Other People’s Monkeys
Dr Kenneth Blanchard, co-author of One-Minute Manager, warns against helping people too much by caring for and feeding their monkeys! He means that it is not helpful to take on somebody else’s problems (monkeys) as that only burdens you until you yourself collapse under the weight of these problems.
So ‘helping’ people with problems is talking with them and showing how they can solve their problems. It is not helpful to remove their problems for them. 

Sacrificial Service


In Taiwan, the 68-year-old Gladys Aylward died as she lived — sacrificially. The London Evening Standard reported this event under the headline, “The Small Woman’s Last Sacrifice”, as she had become ill as a result of giving away most of her bedding.

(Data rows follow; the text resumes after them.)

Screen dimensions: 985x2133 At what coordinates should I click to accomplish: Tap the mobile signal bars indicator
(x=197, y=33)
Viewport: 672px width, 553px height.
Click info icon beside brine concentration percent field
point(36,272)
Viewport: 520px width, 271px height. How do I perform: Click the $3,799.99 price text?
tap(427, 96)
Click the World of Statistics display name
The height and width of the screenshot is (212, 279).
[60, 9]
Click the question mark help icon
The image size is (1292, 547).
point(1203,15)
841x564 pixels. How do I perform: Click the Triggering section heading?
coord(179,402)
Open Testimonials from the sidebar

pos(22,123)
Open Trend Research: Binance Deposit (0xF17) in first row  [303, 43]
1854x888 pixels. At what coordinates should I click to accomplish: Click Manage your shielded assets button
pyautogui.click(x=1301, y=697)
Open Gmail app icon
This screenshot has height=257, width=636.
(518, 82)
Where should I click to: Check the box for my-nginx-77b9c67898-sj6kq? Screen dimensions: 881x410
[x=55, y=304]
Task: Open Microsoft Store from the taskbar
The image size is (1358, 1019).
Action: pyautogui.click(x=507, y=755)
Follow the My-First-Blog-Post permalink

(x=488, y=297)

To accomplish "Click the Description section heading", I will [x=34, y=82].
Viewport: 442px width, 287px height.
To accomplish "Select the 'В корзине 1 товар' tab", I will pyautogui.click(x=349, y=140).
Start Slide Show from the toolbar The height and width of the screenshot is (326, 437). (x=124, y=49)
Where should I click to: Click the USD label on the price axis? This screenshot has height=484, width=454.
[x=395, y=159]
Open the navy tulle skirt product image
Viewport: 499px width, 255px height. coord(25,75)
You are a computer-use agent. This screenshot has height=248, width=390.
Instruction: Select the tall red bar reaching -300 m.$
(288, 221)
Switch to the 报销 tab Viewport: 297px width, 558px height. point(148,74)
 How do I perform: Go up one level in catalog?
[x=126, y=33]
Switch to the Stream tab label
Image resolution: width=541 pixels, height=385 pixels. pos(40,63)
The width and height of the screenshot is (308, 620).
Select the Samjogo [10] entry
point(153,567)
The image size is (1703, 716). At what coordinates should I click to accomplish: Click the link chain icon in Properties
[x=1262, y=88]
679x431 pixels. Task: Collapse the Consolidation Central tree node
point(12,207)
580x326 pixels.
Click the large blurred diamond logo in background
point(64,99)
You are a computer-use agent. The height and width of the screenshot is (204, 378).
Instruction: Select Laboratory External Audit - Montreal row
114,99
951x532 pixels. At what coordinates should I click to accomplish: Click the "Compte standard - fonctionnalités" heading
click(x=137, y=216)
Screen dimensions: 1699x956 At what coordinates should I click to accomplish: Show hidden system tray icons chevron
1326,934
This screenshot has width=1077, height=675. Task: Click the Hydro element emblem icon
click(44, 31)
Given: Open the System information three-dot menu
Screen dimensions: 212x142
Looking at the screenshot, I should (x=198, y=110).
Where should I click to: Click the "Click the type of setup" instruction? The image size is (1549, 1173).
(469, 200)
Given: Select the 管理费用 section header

One of the orphans she brought up on the Chinese mainland visited her just before Christmas and asked what the veteran missionary would like as a Christmas present. Gladys Aylward said that she would love to have a cotton quilt. This orphan later discovered that when the temperature dropped to 40 degrees below zero, Gladys had given away her extra blanket to an orphan and her mattress to her Chinese housemaid.
All her possessions in the world consisted of one worn-out blanket. She caught flu and a few days later died in her sleep of pneumonia.
April Fleming
In her mid-teens, April Fleming, an American schoolgirl, was dying of a blood disorder called polycythemia vera. In 1994, an American organization called Make-a-Wish Foundation asked April to make a wish which they would grant for her. To their surprise, instead of asking for a treat for herself, April asked the Foundation to buy Christmas presents for homeless children.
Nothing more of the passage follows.